D’emblée, les jeunes de Rewmi rappellent que le rapport de l’Inspection générale d’État (IGE) sur la gestion du Conseil économique, social et environnemental (CESE) avait été officiellement approuvé par l’ancien président Macky Sall. Selon eux, ce document mettait en cause aussi bien Aminata Touré qu’Idrissa Seck. Ils estiment donc infondé le discours de Fadilou Keïta, qui, à leurs yeux, semble ignorer ces conclusions ou choisir volontairement de les minimiser. En soulignant ce point, les militants entendent démontrer que l’actuel DG de la CDC ne tire aucune leçon des épisodes politiques passés.
Les responsables de la jeunesse de Rewmi établissent par ailleurs un parallèle entre la situation actuelle d’Ousmane Sonko et les polémiques liées aux rapports administratifs. Pour eux, les difficultés judiciaires du leader de Pastef trouvent leur origine dans un rapport similaire, preuve que ces documents ont, selon eux, une portée politique déterminante. Ils invitent ainsi Fadilou Keïta à faire preuve de plus de recul et à s’éloigner de ce qu’ils qualifient de « politique faite à l’ombre d’un mentor ».
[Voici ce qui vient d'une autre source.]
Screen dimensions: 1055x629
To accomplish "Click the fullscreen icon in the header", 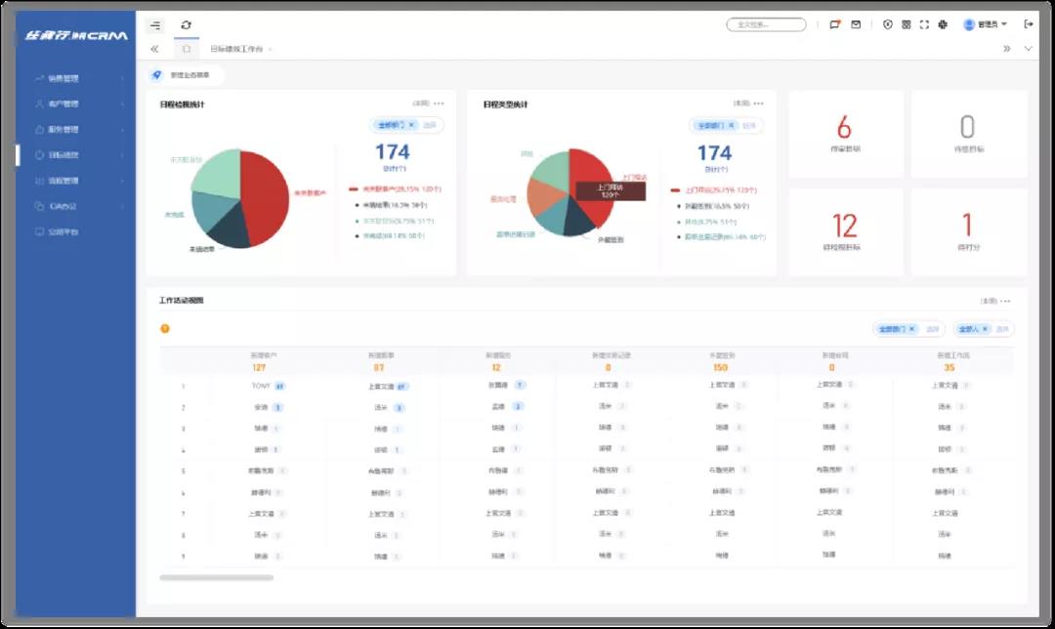I will tap(924, 24).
Sur la question d’un éventuel rapport incriminant Idrissa Seck, les jeunes militants réfutent catégoriquement cette hypothèse. Ils rappellent que le passage du président de Rewmi à la tête du CESE avait été unanimement salué. Ils accusent Fadilou Keïta et ses soutiens de manipuler les faits, arguant qu’aucun document, aujourd’hui comme demain, ne pourrait remettre en cause la gestion d’Idrissa Seck au sein de l’institution. « Vous faites partie de ceux qui, lorsqu’ils ne peuvent pas changer les faits, tentent de changer les mots », lâchent-ils avec fermeté.
Dans leur communiqué, les jeunes du parti n’hésitent pas à évoquer l’historique judiciaire de certaines personnalités politiques pour soutenir leur argumentation. Ils rappellent notamment que l’homme politique Thierno Bocoum, surnommé « Mara », avait affronté l’État et passé sept mois et sept jours en prison avant d’être totalement blanchi. Un parcours qu’ils opposent à celui d’Ousmane Sonko, condamné pour diffamation, puis pour corruption de la jeunesse, des décisions judiciaires qu’ils soulignent pour illustrer, selon eux, la différence de posture entre les deux trajectoires.
Enfin, c’est sur le terrain politique que les militants de Rewmi adressent leur dernière charge à l’endroit de Fadilou Keïta. Ils l’accusent d’être en panne d’inspiration et d’avoir repris, plus de vingt ans après, le concept du « plan Grappes de convergence » imaginé par Idrissa Seck. Pour eux, ce « plagiat » démontre l’avance intellectuelle et stratégique du leader de Rewmi. Ils affirment que si Fadilou Keïta manque encore de repères, il peut toujours se référer au « Pacte » d’Idrissa Seck, rappelant que ce dernier n’est ni son leader, ni celui de Mimi Touré.